Maxeon Solar Technologies, Ltd., a global leader in solar innovation and channels, announced that on September 17, 2024, it received a Staff Determination letter (the "Determination Letter") from the staff of the Listing Qualifications Department (the "Staff") of the Nasdaq Stock Market LLC ("Nasdaq") notifying the Company of the Staff's determination to delist the Company's securities from The Nasdaq Global Select Market pursuant to Nasdaq Listing Rule 5810(c)(3)(A)(iii) because, as of September 16, 2024, the Company's securities had a closing bid price of $0.10 or less for ten consecutive trading days.
On September 20, the Company submitted a hearing request through the Nasdaq Listing Center, which will automatically stay any delisting action or filing of the Form 25-NSE pending such hearing in accordance with Nasdaq Listing Rule 5815(a)(1).

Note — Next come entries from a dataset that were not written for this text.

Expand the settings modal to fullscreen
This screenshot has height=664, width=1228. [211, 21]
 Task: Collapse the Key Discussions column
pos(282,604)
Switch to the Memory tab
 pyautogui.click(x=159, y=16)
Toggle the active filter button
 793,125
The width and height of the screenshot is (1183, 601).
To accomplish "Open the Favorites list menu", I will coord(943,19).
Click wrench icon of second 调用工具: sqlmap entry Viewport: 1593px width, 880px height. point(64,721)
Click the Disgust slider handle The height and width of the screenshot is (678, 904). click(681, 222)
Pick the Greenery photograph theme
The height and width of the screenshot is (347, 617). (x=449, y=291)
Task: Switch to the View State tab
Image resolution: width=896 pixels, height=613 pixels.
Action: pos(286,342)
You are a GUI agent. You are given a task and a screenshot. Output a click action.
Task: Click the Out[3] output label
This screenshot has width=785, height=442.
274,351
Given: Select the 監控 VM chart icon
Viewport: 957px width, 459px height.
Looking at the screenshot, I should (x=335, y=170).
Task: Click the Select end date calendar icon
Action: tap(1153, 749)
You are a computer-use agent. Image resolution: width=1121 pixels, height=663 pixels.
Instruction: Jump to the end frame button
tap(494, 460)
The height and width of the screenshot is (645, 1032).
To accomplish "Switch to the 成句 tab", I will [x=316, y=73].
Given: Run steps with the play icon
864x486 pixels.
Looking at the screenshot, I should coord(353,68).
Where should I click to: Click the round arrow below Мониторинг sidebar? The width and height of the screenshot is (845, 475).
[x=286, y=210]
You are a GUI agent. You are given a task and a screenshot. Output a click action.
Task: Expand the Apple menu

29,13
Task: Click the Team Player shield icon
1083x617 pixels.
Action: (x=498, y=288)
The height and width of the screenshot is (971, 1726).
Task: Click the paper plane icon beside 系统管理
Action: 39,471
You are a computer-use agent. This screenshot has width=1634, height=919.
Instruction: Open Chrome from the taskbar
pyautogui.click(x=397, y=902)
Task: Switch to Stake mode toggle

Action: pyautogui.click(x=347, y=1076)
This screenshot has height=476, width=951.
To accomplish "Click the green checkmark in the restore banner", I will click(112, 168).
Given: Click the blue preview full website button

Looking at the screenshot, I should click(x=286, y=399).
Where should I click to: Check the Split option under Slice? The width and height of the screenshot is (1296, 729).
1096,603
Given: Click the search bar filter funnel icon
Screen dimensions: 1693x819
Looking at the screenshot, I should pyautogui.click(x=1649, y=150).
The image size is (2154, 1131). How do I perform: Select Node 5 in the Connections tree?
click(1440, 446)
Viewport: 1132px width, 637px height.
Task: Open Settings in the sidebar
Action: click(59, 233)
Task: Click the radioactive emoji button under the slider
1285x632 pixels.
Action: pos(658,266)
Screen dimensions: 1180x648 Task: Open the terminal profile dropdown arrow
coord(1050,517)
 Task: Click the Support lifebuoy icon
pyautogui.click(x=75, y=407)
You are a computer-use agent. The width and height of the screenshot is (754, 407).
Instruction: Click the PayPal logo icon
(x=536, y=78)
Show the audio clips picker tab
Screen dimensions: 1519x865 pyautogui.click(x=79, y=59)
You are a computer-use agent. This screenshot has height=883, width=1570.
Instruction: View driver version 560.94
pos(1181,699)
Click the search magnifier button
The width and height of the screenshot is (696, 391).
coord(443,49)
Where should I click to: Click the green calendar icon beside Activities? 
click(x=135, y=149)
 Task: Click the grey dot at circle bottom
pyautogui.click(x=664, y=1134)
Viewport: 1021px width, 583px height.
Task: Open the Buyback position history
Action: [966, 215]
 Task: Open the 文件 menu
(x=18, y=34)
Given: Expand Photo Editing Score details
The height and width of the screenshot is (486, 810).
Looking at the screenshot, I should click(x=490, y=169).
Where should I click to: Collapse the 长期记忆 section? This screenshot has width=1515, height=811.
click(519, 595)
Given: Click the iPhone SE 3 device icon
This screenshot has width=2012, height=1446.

On August 29, 2024, the shareholders of the Company at the Annual General Meeting of Shareholders approved by ordinary resolution the consolidation of every 100 existing issued ordinary shares (including treasury shares) into one ordinary share of the Company. The Company's board of directors is in the process of taking the necessary actions to implement a reverse stock split which the Company believes will bring the bid price for the Company's ordinary shares above the US$1.00 per share minimum bid price requirement as set forth by Nasdaq Listing Rule 5450(a)(1).